瞳を輝かせて笑顔で話すのは、エッセイストの安藤和津さん(70)。夫は俳優・映画監督の奥田瑛二さん(68)で、長女・桃子さん(36)は気鋭の映画監督。そして次女・サクラさん(32)は女優で、平均視聴率20%超えと絶好調の朝ドラ『まんぷく』のヒロインだ。

 

そんな一家を支えてきた安藤さんだが、母・昌子さん(享年83)の介護でうつとなり、母を見送った後も“介護うつ”状態で過ごしてきたという。

 

10月18日にはその壮絶な介護の内実をつづった新著『“介護後”うつ』(光文社・1,300円+税)を出版。すっかり“うつ抜け”した安藤さんが、13年にわたる介護の日々を初めて振り返った――。

 

「ある日、番組で共演したベテラン女優さんに言われたんです。『背中がおばあさんみたいに丸まっているわよ』って。私が55歳のころ、母は寝たきりになり、24時間介護が必要に。ベッドに横たわる母の背に、前かがみになって手を回して抱えますから、背中から首にかけて猫背の状態でガチガチに凝り固まってしまう、“介護首”状態でした。介護首は、いまも完治していません」(安藤さん・以下同)

 

母・昌子さんは26歳で安藤さんを出産し、シングルマザーとして、東京で料亭を経営していた。

 

「母は気丈な人でしたが、60代後半から病的なほど激しい気性になり、暴れるようになった。
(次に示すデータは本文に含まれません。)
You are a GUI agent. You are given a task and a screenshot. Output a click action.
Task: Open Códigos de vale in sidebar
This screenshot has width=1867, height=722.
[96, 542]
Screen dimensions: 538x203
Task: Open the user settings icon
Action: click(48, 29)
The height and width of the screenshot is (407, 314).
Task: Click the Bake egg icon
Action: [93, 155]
ズボンやストッキングが『うまく脱げない』とイライラしてハサミで刻んでしまったり、リモコンを投げつけて壊すのも日常茶飯事で」

 

孫の桃子さんやサクラさんが連れてきた友人を見て、「ずいぶんと太ったコね」などと口にしてしまう。さらには得意だったはずの料理の味つけが明らかにおかしくなった。サクラさんが中1の2学期には、こんな事件も――。

 

「母が毎日、娘につくっていたお弁当を、私にもその日、持たせてくれました。しかしお昼に蓋を開けると、ほうれん草のしらすあえは腐っていて、しらすはカビだらけ……。帰宅したサクラに聞くと、『おばあちゃまがつくったお弁当、最近いつも腐っていて、味もヘン。雑巾を絞った手で、おにぎりを握っているの』と、我慢していたものを吐き出すように、大粒の涙をボロボロ流したんです……」

 

ついには、生理用品を手に下半身裸のままヨチヨチ歩いてきて、「ねえ、これ替えて」。放ってはおけないほど、状態は悪化していた。

 

検査の結果、意外な事実が判明した。テニスボール大の脳腫瘍が見つかり、「いつ死んでもおかしくない」という診断を受けたのだ。

 

「その脳腫瘍の影響で、やがて老人性うつ、認知症を発症してしまった。感情のコントロールが利かない母は、私が記憶している愛情あふれる母ではなくなっていました。憎らしい、鬼のような存在になっていたんです」

 

そんな状態にもかかわらず、夫や娘は、大きな慈しみをもって向き合ってくれたという。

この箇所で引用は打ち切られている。